Nv-nsight-cu-cli segfault on nsight-compute-2020.1.2

I’m encounting the same error return code(11) described inNv-nsight-cu-cli segfault

I collected some results from dmesg as well as gdb and here are some of them:

Normal run:
jason@tyan:~$ nv-nsight-cu-cli ./NVIDIA_CUDA-11.0_Samples/0_Simple/matrixMul/matrixMul
[Matrix Multiply Using CUDA] - Starting…
==PROF== Connected to process 8189 (/home/jason/NVIDIA_CUDA-11.0_Samples/0_Simple/matrixMul/matrixMul)
==ERROR== The application returned an error code (11).
==WARNING== No kernels were profiled.
==WARNING== Profiling kernels launched by child processes requires the --target-processes all option.

dmesg:
[264668.146501] matrixMul[8258]: segfault at 7ffe0fb45fe4 ip 00007f5fbce6b2b6 sp 00007ffe0fb25710 error 6 in libcuda-injection.so[7f5fbc37d000+12dc000]

with gdb:
jason@tyan:~$ nv-nsight-cu-cli ./NVIDIA_CUDA-11.0_Samples/0_Simple/matrixMul/matrixMul
GNU gdb (Ubuntu 8.1-0ubuntu3.2) 8.1.0.20180409-git
Copyright © 2018 Free Software Foundation, Inc.
License GPLv3+: GNU GPL version 3 or later http://gnu.org/licenses/gpl.html
This is free software: you are free to change and redistribute it.
There is NO WARRANTY, to the extent permitted by law.
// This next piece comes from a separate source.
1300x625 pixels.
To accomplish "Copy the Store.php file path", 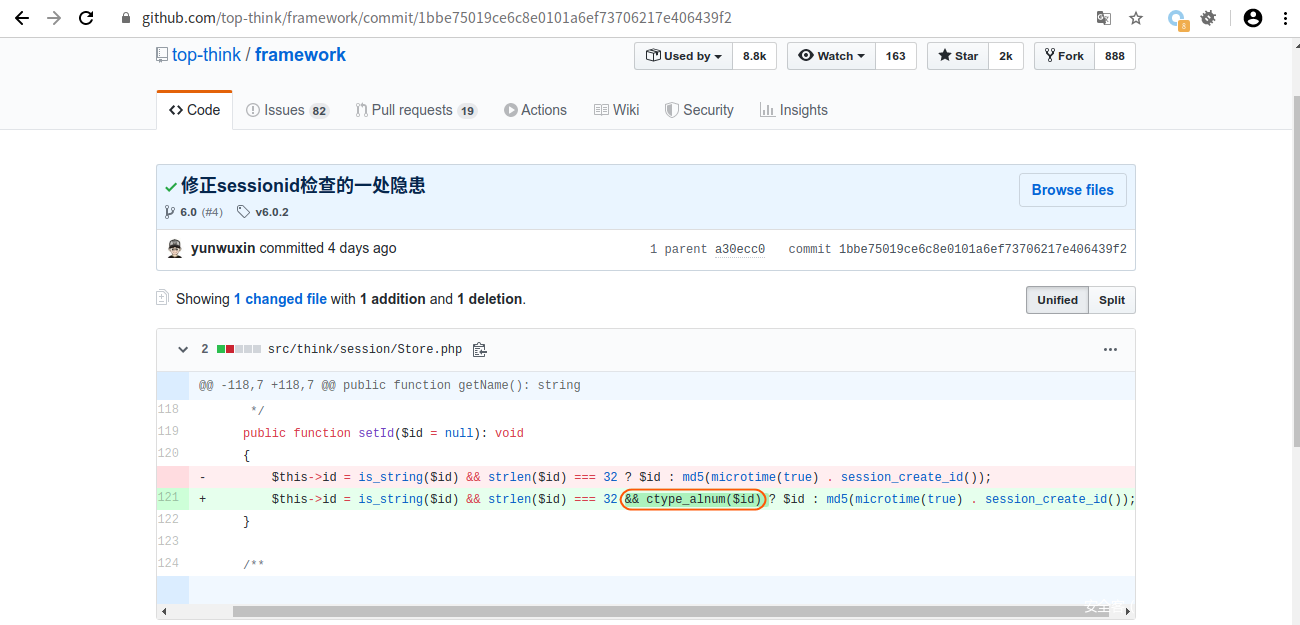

Type “show copying”
and “show warranty” for details.
This GDB was configured as “x86_64-linux-gnu”.
Type “show configuration” for configuration details.
For bug reporting instructions, please see:
http://www.gnu.org/software/gdb/bugs/.
Find the GDB manual and other documentation resources online at:
http://www.gnu.org/software/gdb/documentation/.
For help, type “help”.
Type “apropos word” to search for commands related to “word”…
Reading symbols from /usr/local/cuda-11.0/bin/…/nsight-compute-2020.1.2/target/linux-desktop-glibc_2_11_3-x64/ncu…(no debugging symbols found)…done.
(gdb) set follow-fork-mode child
(gdb) r
Starting program: /usr/local/cuda-11.0/nsight-compute-2020.1.2/target/linux-desktop-glibc_2_11_3-x64/ncu ./NVIDIA_CUDA-11.0_Samples/0_Simple/matrixMul/matrixMul
[Thread debugging using libthread_db enabled]
Using host libthread_db library “/lib/x86_64-linux-gnu/libthread_db.so.1”.
[New Thread 0x7ffff6bff700 (LWP 8432)]
[New Thread 0x7ffff63fe700 (LWP 8433)]
[New process 8434]
[Thread debugging using libthread_db enabled]
Using host libthread_db library “/lib/x86_64-linux-gnu/libthread_db.so.1”.
process 8434 is executing new program: /usr/local/cuda-11.0/nsight-compute-2020.1.2/target/linux-desktop-glibc_2_11_3-x64/TreeLauncherSubreaper
[Thread debugging using libthread_db enabled]
Using host libthread_db library “/lib/x86_64-linux-gnu/libthread_db.so.1”.
[New process 8438]
[Thread debugging using libthread_db enabled]
Using host libthread_db library “/lib/x86_64-linux-gnu/libthread_db.so.1”.
process 8438 is executing new program: /home/jason/NVIDIA_CUDA-11.0_Samples/0_Simple/matrixMul/matrixMul
[Thread debugging using libthread_db enabled]
Using host libthread_db library “/lib/x86_64-linux-gnu/libthread_db.so.1”.
[Matrix Multiply Using CUDA] - Starting…
[New Thread 0x7ffff1e58700 (LWP 8440)]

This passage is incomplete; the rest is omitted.